Terkecuali adat jo syarak kok bacarai, inilah yang perlu dikokohkan sebab
adaik dan syarak sandar menyadar, keduanya tidak bisa dipisahkan.
Perdebatan bukanlah sifat orang Minang sebab perdebatan akan
mengundang perpecahan.

Sehingga menurut pandangan pendidikan jika kekuatan posisi


perempuan dalam budaya matrilineal dan posisi laki-laki yang juga sangat
berpengaruh dalam kebudayaan Minangkabau, menjadikan perempuan
Minangkabau memiliki hak-hak yang proporsional berdasarkan
kedudukannya sebagai bagian dari umat manusia. Posisi perempuan
menjadi posisi yang kuat karena memiliki nilai tawar yang tinggi,
sedangkan posisi perempuan juga bukan merupakan posisi yang mutlak
yang bisa mengalahkan kedudukan laki-laki dalam lingkungan dan
pergaulan sosial.
Kondisi seperti ini dirasa menjadi sangat cocok apabila
dipergunakan menjadi pijakan dan landasan bagi pengembangan hak-hak
perempuan di Indonesia yang sesuai dengan adat dan budaya Indonesia.

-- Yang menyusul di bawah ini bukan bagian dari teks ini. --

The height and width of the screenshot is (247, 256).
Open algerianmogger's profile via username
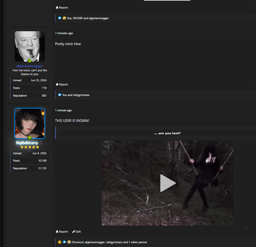pyautogui.click(x=29, y=66)
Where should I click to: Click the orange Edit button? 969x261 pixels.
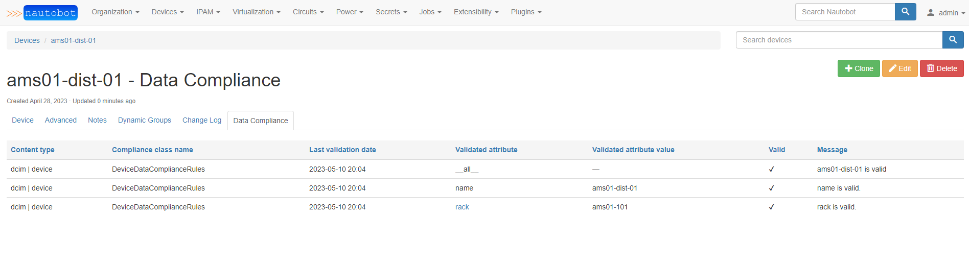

Berdasarkan pemahaman tentang kedudukan dan posisi perempuan
Minangkabau dalam budaya matrilineal inilah, maka gerakan perempuan
di Indonesia tidak lagi didominasi oleh gerakan-gerakan dan pemikiran
feminis Barat (kesetaraan gender) yang belum tentu sesuai dengan alam
pikir dan budaya Indonesia, akan tetapi didasari dan dilandasi oleh tata
pikir dan alam pikiran khas Indonesia.